-- Data for this task --
★ ★ ★ ★ ★ ★ ★

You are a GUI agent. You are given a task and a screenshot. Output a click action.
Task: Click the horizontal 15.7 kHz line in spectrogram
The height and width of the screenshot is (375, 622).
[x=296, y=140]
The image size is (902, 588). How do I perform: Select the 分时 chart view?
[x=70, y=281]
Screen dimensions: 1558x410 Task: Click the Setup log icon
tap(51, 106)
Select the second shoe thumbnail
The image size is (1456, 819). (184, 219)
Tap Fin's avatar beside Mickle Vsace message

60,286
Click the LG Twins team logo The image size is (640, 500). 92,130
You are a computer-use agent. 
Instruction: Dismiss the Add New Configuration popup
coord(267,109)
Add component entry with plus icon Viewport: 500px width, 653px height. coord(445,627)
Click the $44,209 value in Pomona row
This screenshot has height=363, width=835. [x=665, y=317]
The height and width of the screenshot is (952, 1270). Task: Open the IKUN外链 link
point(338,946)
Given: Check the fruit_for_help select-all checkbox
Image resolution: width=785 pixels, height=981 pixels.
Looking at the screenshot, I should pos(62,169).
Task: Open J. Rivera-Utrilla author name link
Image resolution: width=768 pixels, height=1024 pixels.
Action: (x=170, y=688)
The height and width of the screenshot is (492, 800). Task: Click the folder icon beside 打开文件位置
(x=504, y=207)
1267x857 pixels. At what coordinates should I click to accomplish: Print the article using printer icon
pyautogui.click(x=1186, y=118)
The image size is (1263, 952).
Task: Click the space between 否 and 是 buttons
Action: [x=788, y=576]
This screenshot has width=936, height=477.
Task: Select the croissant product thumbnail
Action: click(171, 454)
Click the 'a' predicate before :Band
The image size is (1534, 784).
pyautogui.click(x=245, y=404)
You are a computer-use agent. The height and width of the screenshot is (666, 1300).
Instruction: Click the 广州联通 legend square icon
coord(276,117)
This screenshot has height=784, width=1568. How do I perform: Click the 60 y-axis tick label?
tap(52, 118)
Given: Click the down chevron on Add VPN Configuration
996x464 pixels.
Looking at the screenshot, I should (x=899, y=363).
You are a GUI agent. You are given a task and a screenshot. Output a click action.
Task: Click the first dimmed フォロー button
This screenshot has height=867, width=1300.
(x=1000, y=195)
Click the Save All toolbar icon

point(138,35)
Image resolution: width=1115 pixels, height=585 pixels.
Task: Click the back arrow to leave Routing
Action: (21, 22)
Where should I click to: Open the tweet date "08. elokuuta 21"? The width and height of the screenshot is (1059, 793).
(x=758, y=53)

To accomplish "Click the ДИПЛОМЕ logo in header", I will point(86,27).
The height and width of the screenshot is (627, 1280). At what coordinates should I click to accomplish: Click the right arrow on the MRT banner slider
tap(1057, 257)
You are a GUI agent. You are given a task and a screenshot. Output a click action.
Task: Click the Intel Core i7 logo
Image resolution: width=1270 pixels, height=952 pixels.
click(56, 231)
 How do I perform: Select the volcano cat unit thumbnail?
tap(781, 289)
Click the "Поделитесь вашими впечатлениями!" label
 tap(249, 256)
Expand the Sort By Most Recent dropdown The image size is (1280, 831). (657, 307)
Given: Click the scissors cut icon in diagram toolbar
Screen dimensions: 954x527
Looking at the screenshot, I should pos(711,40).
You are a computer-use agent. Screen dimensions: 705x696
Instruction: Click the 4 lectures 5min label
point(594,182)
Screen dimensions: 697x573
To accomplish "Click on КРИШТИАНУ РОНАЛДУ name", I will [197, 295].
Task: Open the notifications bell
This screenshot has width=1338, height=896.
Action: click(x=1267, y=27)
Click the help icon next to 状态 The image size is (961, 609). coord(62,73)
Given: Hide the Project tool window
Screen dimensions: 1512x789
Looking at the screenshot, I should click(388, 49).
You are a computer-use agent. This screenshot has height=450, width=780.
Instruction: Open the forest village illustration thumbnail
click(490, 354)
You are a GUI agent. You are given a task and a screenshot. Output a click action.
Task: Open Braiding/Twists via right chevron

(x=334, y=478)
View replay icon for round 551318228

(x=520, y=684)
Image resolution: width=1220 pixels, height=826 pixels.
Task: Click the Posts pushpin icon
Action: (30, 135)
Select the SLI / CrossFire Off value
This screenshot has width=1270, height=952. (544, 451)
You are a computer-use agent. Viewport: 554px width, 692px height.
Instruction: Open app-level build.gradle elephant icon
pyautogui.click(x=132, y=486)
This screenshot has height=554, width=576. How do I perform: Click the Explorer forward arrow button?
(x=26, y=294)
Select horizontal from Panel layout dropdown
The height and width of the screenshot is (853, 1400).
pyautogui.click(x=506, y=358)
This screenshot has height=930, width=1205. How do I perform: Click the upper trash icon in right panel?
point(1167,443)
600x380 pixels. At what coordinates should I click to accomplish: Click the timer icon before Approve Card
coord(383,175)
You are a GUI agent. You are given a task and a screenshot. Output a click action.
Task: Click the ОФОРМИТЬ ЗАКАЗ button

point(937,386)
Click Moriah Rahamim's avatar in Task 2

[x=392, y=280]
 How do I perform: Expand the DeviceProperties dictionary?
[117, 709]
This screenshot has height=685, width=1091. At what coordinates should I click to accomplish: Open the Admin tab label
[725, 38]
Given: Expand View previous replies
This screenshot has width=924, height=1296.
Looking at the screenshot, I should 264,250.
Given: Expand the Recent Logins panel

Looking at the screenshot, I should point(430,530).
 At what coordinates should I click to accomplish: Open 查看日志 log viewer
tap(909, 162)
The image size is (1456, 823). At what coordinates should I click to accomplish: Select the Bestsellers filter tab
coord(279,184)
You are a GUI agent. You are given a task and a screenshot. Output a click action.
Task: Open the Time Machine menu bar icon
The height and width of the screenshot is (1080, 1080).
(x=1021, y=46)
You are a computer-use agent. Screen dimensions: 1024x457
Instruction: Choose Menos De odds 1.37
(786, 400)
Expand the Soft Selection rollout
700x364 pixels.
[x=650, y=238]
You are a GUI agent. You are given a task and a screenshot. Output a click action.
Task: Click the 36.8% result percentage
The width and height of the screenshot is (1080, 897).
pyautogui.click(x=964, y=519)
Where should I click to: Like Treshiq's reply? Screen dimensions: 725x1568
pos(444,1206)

★ ★ ★ ★ ★ ★ ★

-- Try it --
Count the lines above that contain the word "Viewport". Give only the number.

-- Your response --
2